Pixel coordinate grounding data
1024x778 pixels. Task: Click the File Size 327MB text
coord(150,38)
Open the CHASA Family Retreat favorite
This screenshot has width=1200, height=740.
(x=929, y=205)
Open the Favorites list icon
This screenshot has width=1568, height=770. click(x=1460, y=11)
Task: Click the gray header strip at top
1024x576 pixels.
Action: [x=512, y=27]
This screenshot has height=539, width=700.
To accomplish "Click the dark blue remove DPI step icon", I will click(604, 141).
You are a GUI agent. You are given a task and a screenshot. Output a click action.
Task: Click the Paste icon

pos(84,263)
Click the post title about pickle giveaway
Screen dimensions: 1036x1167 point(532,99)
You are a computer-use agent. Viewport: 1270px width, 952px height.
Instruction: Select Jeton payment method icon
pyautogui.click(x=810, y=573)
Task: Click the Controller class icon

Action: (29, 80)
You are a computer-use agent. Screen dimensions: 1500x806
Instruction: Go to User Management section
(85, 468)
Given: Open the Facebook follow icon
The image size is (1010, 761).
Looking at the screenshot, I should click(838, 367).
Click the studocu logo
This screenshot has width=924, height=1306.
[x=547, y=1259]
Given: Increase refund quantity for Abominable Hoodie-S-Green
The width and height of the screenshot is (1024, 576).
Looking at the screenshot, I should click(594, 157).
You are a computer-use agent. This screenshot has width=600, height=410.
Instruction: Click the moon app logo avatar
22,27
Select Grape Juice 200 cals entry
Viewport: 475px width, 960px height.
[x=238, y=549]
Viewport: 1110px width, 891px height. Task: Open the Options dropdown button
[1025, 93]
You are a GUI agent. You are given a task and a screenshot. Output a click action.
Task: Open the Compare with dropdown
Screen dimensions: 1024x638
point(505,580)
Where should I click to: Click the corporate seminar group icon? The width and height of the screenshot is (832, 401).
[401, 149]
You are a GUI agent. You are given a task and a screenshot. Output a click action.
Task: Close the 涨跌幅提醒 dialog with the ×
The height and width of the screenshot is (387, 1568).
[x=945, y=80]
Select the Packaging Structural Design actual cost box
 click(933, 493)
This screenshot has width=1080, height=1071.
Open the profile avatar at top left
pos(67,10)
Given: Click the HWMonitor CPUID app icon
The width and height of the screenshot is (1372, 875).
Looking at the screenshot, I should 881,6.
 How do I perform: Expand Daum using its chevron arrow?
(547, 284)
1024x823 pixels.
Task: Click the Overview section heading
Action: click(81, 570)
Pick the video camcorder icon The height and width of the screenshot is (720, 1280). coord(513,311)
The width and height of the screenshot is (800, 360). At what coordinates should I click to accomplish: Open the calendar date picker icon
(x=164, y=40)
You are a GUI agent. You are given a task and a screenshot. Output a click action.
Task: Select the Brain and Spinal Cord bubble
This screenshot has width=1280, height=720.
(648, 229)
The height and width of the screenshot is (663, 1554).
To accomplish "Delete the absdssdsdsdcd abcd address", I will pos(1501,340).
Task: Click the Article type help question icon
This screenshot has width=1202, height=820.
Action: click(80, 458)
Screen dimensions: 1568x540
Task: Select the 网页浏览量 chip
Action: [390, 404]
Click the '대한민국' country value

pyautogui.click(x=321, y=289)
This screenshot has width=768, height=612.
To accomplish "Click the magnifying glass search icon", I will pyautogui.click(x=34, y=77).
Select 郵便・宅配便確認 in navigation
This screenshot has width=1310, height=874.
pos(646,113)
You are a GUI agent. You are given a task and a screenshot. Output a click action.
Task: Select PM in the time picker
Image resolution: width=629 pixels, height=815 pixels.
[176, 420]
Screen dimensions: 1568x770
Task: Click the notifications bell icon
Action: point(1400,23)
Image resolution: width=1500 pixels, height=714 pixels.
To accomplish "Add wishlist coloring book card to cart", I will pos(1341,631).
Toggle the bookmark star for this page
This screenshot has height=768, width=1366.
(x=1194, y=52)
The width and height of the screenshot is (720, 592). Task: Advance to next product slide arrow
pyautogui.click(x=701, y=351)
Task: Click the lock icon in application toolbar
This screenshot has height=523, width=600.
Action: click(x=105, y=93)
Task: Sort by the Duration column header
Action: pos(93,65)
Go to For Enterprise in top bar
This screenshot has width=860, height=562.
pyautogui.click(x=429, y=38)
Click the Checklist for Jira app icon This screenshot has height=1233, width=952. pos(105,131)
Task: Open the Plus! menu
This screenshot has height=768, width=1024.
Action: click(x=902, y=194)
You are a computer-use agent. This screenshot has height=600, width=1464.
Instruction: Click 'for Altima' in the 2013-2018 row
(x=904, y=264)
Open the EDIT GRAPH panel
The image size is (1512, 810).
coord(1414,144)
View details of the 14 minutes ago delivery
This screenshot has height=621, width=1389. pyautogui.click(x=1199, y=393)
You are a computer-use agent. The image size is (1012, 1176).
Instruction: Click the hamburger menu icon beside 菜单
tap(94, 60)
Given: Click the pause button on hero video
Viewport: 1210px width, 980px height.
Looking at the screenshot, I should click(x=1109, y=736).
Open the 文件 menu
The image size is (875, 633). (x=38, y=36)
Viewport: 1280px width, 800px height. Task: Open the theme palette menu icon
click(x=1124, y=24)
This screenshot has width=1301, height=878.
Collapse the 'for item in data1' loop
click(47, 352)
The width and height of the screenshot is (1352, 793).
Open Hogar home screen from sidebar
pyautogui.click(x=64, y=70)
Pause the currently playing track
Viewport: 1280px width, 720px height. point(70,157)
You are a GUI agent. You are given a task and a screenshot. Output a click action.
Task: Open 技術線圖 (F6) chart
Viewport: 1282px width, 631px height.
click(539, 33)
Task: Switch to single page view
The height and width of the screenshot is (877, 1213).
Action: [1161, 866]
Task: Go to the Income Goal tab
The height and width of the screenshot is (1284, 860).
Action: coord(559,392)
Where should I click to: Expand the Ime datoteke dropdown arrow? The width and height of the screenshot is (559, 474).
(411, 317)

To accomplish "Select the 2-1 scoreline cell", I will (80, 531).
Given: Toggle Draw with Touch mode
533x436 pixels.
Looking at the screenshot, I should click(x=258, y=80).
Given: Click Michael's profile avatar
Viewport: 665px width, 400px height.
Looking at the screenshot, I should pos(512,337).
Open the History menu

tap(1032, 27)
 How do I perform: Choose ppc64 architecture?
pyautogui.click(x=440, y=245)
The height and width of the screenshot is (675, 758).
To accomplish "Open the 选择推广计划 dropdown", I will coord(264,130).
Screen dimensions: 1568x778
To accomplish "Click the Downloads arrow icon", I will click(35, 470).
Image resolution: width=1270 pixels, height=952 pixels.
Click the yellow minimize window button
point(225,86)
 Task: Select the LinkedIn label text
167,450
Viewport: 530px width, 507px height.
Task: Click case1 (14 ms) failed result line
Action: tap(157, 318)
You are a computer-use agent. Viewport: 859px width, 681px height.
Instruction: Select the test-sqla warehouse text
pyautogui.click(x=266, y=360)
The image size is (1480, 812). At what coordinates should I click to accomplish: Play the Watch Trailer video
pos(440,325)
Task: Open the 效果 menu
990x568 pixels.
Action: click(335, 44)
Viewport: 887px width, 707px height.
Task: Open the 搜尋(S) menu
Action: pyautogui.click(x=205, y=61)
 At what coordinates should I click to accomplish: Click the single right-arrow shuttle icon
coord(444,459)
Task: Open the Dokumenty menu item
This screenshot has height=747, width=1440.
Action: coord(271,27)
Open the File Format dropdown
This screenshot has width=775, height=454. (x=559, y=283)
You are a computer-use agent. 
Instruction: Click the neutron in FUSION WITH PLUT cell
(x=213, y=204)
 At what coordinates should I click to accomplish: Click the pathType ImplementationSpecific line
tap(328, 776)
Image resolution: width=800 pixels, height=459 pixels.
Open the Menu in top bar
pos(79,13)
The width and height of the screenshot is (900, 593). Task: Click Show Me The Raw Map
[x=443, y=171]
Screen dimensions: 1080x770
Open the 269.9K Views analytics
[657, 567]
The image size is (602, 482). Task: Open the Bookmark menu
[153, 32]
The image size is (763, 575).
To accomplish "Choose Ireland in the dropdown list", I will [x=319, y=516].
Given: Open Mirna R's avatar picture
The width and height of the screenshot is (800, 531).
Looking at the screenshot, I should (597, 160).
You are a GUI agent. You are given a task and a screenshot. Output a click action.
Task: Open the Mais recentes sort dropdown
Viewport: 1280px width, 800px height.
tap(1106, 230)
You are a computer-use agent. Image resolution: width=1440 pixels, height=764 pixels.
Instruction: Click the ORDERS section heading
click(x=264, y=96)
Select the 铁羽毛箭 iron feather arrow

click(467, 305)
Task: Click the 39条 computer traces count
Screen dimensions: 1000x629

#### [Work request]
Among the records, find the lines that contain "Toggle" and copy each of them.

#### [Exercise response]
Toggle the bookmark star for this page
Given: Toggle Draw with Touch mode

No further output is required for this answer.